>> Begin Entries shown

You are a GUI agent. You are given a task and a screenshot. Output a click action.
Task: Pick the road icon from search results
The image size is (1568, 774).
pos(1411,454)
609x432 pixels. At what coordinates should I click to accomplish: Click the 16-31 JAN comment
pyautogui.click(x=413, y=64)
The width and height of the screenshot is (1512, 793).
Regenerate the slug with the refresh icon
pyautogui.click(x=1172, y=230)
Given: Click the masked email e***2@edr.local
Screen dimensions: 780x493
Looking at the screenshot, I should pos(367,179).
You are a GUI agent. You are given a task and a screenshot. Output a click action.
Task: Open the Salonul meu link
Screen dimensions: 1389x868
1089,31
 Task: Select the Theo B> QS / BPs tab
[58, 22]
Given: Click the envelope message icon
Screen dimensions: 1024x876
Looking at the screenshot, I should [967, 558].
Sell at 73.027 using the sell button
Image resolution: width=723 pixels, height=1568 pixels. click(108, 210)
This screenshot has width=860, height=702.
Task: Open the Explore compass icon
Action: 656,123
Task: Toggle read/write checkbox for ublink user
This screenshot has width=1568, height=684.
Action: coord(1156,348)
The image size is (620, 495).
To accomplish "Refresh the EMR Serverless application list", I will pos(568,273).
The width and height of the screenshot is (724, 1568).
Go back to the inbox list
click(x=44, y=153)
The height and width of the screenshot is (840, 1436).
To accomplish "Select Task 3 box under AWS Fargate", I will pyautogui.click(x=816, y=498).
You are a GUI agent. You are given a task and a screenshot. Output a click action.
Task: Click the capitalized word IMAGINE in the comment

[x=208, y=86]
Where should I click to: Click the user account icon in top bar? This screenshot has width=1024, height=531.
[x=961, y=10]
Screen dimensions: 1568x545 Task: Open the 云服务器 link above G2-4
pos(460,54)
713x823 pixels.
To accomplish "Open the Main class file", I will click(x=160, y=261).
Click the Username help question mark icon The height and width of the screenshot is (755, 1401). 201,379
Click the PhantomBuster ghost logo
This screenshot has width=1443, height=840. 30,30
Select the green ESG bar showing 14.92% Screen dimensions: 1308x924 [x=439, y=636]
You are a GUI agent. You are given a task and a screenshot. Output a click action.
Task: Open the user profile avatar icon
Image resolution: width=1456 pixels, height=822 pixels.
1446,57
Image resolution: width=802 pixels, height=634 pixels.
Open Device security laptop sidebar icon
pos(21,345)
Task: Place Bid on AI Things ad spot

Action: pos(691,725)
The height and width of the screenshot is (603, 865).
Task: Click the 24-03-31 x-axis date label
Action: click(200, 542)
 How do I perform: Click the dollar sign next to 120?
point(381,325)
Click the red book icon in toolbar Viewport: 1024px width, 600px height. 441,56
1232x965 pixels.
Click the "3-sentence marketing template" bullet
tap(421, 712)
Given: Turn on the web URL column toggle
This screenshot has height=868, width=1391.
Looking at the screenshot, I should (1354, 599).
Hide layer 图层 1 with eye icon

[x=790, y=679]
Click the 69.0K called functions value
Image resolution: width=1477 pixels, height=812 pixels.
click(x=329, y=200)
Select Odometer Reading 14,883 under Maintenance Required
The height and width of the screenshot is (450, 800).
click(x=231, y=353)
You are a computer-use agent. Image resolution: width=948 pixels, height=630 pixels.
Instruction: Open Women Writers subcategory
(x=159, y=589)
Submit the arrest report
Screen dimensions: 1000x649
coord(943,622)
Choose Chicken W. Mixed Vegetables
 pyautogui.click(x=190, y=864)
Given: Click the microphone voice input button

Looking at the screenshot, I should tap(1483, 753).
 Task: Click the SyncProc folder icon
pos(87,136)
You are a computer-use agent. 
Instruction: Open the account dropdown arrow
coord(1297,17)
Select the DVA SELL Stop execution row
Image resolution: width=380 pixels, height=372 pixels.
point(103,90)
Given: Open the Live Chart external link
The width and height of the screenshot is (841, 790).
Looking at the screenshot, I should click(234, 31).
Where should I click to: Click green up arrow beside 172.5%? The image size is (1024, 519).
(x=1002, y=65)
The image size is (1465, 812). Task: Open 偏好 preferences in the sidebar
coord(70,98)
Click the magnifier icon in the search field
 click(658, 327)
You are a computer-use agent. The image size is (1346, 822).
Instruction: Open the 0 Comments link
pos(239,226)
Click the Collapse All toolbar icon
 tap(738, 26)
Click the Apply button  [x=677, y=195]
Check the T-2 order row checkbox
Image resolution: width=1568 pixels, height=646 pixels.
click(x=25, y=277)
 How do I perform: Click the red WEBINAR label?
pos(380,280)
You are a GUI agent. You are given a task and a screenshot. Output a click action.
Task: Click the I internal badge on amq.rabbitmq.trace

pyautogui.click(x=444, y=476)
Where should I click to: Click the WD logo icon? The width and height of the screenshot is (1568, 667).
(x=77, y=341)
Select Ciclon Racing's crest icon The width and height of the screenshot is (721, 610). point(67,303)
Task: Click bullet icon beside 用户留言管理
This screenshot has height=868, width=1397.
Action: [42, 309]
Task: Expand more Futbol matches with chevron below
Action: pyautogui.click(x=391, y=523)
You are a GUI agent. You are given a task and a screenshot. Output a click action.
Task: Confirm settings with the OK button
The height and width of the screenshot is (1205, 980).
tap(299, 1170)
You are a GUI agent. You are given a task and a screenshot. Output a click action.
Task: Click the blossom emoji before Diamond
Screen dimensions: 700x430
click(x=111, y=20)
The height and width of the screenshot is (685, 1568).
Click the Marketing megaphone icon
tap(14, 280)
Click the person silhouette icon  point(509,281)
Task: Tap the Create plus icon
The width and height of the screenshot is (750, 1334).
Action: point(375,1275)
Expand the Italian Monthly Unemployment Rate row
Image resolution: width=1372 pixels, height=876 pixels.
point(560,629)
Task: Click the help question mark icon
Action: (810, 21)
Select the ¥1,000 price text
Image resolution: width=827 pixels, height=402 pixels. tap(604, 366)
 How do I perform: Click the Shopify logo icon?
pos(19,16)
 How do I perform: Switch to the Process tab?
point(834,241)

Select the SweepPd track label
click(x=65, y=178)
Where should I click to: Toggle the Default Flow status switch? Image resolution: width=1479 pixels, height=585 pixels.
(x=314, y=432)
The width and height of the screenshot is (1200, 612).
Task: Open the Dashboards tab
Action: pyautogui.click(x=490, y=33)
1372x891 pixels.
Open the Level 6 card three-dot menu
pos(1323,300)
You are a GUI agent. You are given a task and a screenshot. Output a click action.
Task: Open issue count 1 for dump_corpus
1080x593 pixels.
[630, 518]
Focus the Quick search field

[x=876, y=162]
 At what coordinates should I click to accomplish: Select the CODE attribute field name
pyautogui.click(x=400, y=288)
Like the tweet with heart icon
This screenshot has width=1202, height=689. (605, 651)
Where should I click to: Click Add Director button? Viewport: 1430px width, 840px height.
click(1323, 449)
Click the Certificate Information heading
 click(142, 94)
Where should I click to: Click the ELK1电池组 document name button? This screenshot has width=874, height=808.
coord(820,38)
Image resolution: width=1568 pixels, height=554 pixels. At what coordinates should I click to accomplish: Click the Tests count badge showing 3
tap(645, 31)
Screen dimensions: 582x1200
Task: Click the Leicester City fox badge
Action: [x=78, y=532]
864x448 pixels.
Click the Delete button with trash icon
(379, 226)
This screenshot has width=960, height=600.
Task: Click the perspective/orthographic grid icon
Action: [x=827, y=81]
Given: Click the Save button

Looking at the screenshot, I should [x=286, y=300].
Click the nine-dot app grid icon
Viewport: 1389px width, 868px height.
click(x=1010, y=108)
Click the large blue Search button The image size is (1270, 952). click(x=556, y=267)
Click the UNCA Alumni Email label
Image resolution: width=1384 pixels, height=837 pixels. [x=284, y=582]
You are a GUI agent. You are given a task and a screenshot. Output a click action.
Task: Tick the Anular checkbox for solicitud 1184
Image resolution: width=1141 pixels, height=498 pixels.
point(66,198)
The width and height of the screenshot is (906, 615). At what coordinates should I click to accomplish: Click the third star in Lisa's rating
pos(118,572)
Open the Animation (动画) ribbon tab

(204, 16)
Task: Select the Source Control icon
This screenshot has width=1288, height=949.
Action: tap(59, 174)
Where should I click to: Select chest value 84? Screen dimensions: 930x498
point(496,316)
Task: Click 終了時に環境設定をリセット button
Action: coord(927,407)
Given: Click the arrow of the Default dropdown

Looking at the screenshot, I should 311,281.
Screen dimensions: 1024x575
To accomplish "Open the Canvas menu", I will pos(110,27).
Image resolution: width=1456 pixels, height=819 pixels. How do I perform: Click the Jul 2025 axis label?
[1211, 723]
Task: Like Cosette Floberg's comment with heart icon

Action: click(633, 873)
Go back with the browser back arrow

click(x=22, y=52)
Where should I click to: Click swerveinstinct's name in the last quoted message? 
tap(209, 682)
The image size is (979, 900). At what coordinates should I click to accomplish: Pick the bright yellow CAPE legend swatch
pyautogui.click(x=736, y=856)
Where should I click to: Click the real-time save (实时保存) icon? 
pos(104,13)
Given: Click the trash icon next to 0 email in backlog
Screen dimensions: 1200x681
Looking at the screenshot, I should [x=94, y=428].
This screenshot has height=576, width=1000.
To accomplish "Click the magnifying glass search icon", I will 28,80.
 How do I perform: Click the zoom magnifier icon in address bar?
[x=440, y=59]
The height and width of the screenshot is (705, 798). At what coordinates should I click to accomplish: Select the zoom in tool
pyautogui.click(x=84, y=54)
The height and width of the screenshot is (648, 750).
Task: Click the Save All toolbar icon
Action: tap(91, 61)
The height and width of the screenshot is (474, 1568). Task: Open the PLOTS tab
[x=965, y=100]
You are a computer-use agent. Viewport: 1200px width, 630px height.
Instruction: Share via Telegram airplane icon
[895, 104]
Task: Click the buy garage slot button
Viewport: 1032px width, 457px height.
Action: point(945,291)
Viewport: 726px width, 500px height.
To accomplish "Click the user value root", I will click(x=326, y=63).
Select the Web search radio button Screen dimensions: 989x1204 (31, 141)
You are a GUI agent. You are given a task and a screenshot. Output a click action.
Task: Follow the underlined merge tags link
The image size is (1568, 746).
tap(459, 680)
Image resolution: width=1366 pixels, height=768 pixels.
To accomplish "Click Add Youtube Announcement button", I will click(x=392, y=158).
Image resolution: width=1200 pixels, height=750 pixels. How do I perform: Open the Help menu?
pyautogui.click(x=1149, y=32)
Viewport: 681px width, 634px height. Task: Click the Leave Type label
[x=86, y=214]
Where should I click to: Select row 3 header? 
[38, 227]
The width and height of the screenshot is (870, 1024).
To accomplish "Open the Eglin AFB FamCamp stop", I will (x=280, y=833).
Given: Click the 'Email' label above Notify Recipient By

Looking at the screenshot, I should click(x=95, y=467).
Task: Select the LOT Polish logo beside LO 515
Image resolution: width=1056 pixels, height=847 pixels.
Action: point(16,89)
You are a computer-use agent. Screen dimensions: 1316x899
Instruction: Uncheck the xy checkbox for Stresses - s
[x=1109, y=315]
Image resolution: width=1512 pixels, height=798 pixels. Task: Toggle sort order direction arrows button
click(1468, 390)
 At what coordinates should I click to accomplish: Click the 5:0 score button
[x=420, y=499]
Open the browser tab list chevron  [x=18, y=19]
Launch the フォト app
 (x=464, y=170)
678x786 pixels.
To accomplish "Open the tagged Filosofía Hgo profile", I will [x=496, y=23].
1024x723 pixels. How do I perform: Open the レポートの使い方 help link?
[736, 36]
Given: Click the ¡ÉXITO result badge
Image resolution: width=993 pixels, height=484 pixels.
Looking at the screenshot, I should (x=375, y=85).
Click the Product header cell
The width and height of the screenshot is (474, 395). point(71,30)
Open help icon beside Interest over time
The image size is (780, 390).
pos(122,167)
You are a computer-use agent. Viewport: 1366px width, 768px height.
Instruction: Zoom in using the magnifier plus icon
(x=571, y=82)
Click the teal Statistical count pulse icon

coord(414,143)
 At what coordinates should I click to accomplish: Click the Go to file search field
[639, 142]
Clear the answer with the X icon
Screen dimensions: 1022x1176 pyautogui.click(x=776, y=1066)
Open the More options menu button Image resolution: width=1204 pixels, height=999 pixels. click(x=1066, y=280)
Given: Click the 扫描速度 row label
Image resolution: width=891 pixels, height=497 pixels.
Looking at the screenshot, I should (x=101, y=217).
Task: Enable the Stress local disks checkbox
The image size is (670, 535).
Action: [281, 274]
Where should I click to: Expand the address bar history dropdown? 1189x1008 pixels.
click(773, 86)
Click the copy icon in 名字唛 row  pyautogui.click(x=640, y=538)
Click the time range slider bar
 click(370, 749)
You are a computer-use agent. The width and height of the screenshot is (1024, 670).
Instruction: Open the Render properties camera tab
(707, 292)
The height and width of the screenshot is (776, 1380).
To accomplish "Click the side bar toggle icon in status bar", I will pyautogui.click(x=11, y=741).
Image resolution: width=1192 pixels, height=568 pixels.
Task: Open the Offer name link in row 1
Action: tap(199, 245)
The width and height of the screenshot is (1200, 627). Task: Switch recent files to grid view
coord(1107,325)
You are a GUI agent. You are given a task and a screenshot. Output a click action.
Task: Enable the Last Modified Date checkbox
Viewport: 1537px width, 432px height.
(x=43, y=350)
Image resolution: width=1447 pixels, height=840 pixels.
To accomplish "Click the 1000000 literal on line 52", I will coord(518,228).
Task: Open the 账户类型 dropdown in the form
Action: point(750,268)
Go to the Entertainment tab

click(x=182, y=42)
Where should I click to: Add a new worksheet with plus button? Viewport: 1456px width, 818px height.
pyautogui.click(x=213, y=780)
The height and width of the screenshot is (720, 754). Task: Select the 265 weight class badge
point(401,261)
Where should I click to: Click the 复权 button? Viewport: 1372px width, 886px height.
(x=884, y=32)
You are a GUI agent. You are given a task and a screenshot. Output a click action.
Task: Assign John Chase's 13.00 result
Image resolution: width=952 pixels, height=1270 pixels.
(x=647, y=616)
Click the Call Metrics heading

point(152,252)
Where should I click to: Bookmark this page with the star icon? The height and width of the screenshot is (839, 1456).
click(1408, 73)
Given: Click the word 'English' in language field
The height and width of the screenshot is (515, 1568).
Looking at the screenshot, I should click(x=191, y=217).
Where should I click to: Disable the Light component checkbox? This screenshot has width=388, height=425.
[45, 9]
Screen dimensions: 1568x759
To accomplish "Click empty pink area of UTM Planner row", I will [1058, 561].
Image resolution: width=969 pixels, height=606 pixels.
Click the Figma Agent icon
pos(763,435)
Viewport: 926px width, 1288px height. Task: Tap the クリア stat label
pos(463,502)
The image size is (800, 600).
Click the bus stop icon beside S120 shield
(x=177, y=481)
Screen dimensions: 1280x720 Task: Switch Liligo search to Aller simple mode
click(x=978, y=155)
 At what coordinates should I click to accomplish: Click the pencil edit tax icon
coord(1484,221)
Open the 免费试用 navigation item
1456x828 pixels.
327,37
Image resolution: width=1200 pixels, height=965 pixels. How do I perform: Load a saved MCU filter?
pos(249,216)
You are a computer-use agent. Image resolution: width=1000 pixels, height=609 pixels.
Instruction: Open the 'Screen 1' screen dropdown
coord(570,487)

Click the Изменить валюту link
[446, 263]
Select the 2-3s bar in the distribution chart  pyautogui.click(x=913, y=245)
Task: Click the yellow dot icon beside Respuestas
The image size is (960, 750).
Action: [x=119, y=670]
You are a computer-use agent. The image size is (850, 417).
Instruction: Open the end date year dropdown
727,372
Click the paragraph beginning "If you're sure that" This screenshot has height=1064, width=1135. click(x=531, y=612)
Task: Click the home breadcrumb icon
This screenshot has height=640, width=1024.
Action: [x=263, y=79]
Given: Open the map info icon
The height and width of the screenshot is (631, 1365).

>> End Entries shown

**What the task asks:** Duplicate the stretch of entries from the line containing "Where should I click to: Click the user" through the line containing "Looking at the screenshot, I should tap(1483, 753).", both ends included.

**Right answer:**
Where should I click to: Click the user account icon in top bar? This screenshot has width=1024, height=531.
[x=961, y=10]
Screen dimensions: 1568x545 Task: Open the 云服务器 link above G2-4
pos(460,54)
713x823 pixels.
To accomplish "Open the Main class file", I will click(x=160, y=261).
Click the Username help question mark icon The height and width of the screenshot is (755, 1401). 201,379
Click the PhantomBuster ghost logo
This screenshot has width=1443, height=840. 30,30
Select the green ESG bar showing 14.92% Screen dimensions: 1308x924 [x=439, y=636]
You are a GUI agent. You are given a task and a screenshot. Output a click action.
Task: Open the user profile avatar icon
Image resolution: width=1456 pixels, height=822 pixels.
1446,57
Image resolution: width=802 pixels, height=634 pixels.
Open Device security laptop sidebar icon
pos(21,345)
Task: Place Bid on AI Things ad spot

Action: pos(691,725)
The height and width of the screenshot is (603, 865).
Task: Click the 24-03-31 x-axis date label
Action: click(200, 542)
 How do I perform: Click the dollar sign next to 120?
point(381,325)
Click the red book icon in toolbar Viewport: 1024px width, 600px height. 441,56
1232x965 pixels.
Click the "3-sentence marketing template" bullet
tap(421, 712)
Given: Turn on the web URL column toggle
This screenshot has height=868, width=1391.
Looking at the screenshot, I should (1354, 599).
Hide layer 图层 1 with eye icon

[x=790, y=679]
Click the 69.0K called functions value
Image resolution: width=1477 pixels, height=812 pixels.
click(x=329, y=200)
Select Odometer Reading 14,883 under Maintenance Required
The height and width of the screenshot is (450, 800).
click(x=231, y=353)
You are a computer-use agent. Image resolution: width=948 pixels, height=630 pixels.
Instruction: Open Women Writers subcategory
(x=159, y=589)
Submit the arrest report
Screen dimensions: 1000x649
coord(943,622)
Choose Chicken W. Mixed Vegetables
 pyautogui.click(x=190, y=864)
Given: Click the microphone voice input button

Looking at the screenshot, I should tap(1483, 753).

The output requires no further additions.